Teresa sudah memutuskan tidak mau ikut di ajak jalan Abil, tetapi hari minggu pagi itu dia berubah pikiran. Pagi-pagi sekali bajunya sudah berceceran di lantai, dia bingung harus pakai baju apa, setelah berkutat dengan baju, Teresa bingung mau pakai alas kaki yang mana, dan masih banyak lagi hal kecil yang dihebohkan oleh Teresa. Padahal, kemarin-kemarin bilangnya tidak mau kenal lagi dengan Abil, tetapi sekarang bisa dilihat sendiri, kan?

Sore harinya Teresa benar-benar pergi dengan Abil, Abil sudah berada di ruang tamu saat Teresa keluar dari kamarnya. Mereka berdua memilih taman alun-alun untuk menikmati suasana berdua, tanpa ingat tak ada ikatan hubungan di antara keduanya.

Senja perlahan mulai tergantikan dengan gelapnya malam, alun-alun semakin ramai dengan anak kecil berlarian kesana-kemari. Tanpa menghiraukan sekitar mereka berdua duduk dengan tenang di kursi yang berada di dekat penyewaan skuter.

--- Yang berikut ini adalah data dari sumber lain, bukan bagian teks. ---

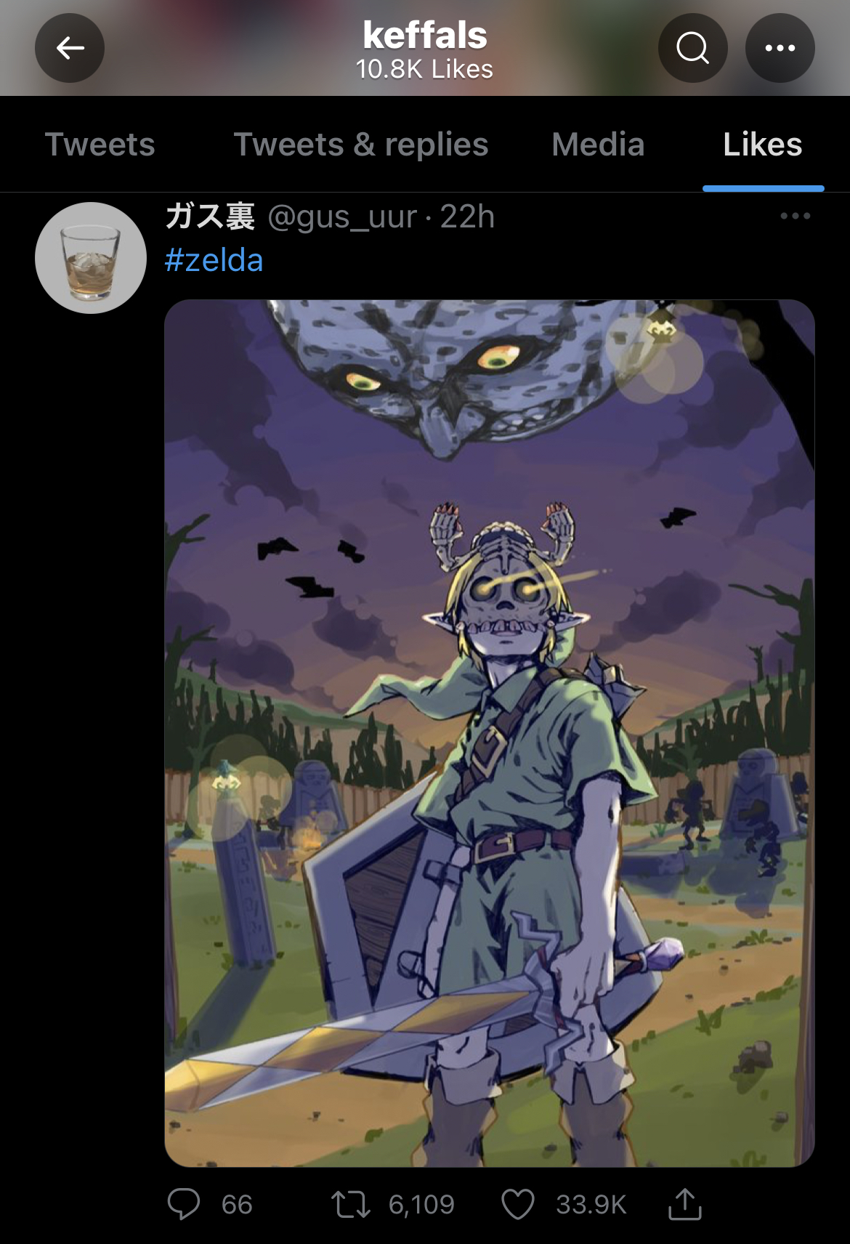
Task: Tap the reply speech bubble icon
Action: (x=183, y=1204)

"Kak," panggil Abil pelan, mata sayunya menyorot tajam tepat di mata bulat Teresa. Abil menarik napas pelan, ketika tiba-tiba seseorang menepuk pelan pundaknya. "Dinda?" ucap Abil terkejut.

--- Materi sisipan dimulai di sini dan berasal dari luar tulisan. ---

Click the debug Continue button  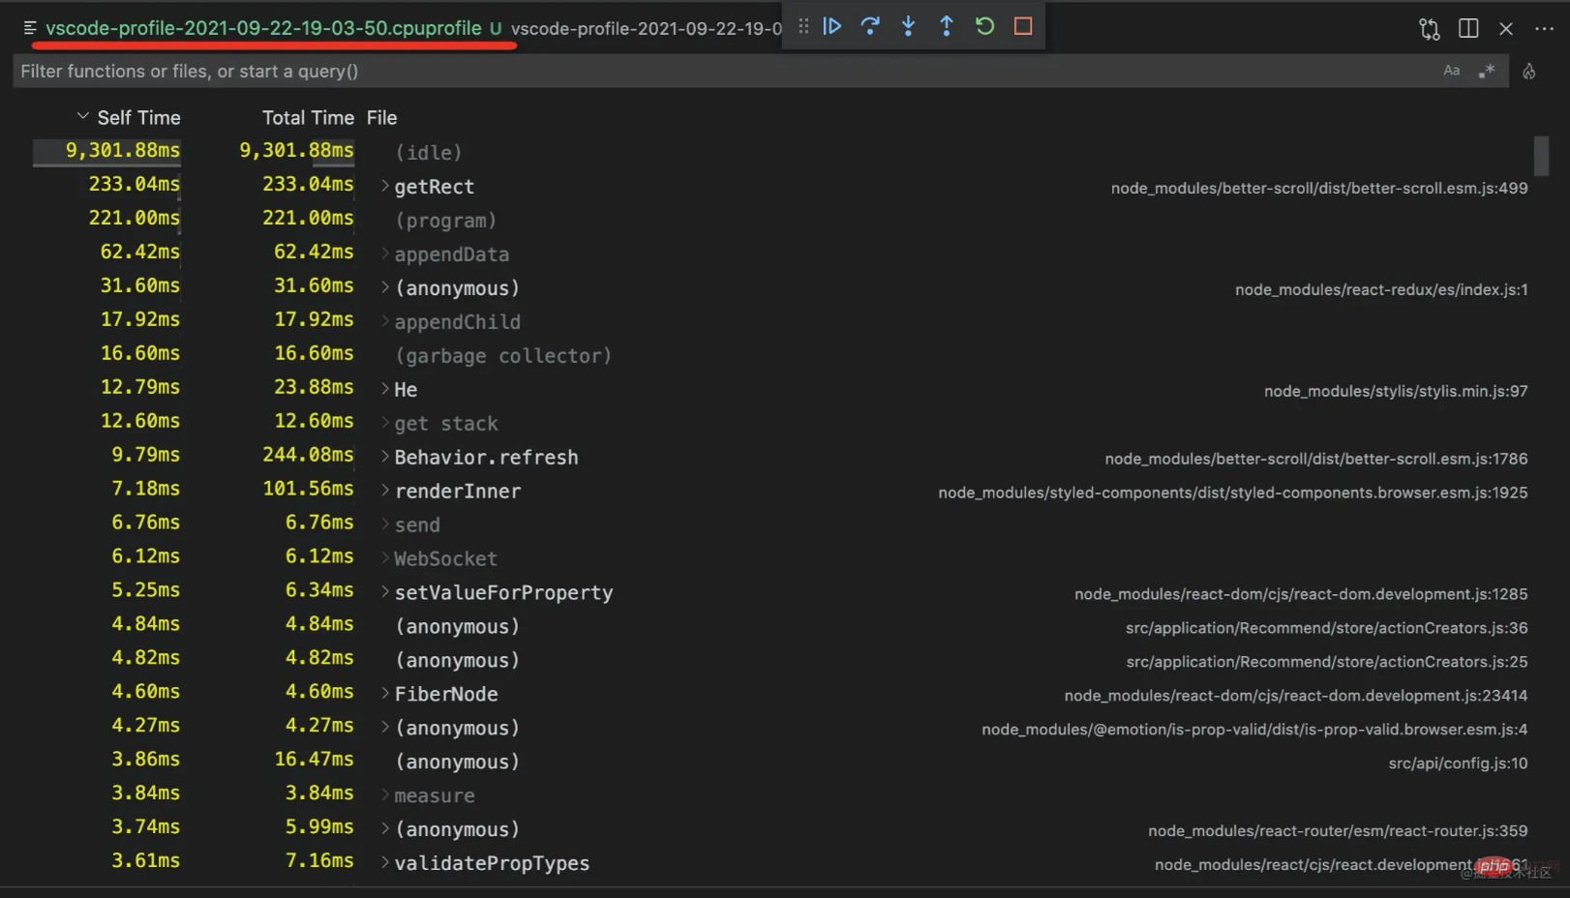(831, 26)
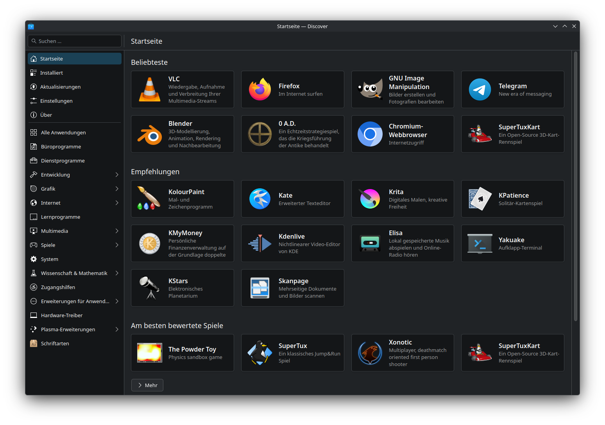
Task: Open the Firefox app icon
Action: pyautogui.click(x=260, y=89)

"Ngapain disini?" Dinda melirik sebentar kearah Teresa, "oh... oke." setelahnya Dinda berjalan menjauh. Teresa seketika panik sendiri, "Kenapa?"

"Maksudnya?" tanya Abil bingung.

"Kenapa masih disini?" tanya Teresa pelan.

"Terus?" alis Abil terangkat sebelah, masih bingung maksud dari ucapan gadis di depannya itu.

"Kejar dong Bil, buktiin kalo kamu beneran sayang sama dia," Teresa berkata semakin lirih tanpa berani menatap mata sayu milik Abil.

Setelah paham apa yang yang di maksudkan, Abil tersenyum geli, tangannya mengangkat pelan dagu milik gadis di depannya itu, "Kenapa aku harus kejar orang lain, yang bahkan aku sendiri juga gak tau perasaannya dia buat siapa? Sedangkan orang yang aku sayang ada di depan aku sekarang."

"Tapi..." Teresa masih kaget dengan apa yang baru saja terdengar jelas di telinganya.

"Perasaan kamu sendiri buat siapa?" tanya Abil lebih dalam.

Teresa hanya diam terpaku oleh tatapan Abil yang menenangkan.

"Aku sayang sama kamu," ucap Abil dengan senyum yang menghiasi bibirnya.

Teresa dengan senyum yang tak pernah pudar itu terus saja bercerita betapa tidak terduganya seorang Abil, "Kamu tau Teya?" ucapnya sambil memelukku, "aku gak nyangka Abil suka sama aku, dan dia tadi romantis banget."

Teresa begitu senang dan tak melepaskan aku dari pelukannya, aku bahagia melihatnya yang baru merasakan jatuh cinta setelah umurnya menginjak dua puluh tahun. Aku menemaninya dari dia masih kecil, tubuhku yang mudah di bawa kemana-mana selalu di ajaknya bermain. Ketika aku kotor aku selalu di cuci bersih, tak lupa dia juga membuatkanku baju-baju lucu. Aku memang tak bisa membantu apapun ketika Teresa ada masalah, tak bisa ikut bersorak ketika Teresa senang hatinya. Karena aku adalah Teya, hanya sebuah boneka beruang kecil hadiah ulang tahun Teresa dari neneknya.

"Ihh... gemes banget aku tuh sama kamu Teya." Ucap Teresa sambil kembali mencubit gemas pipiku.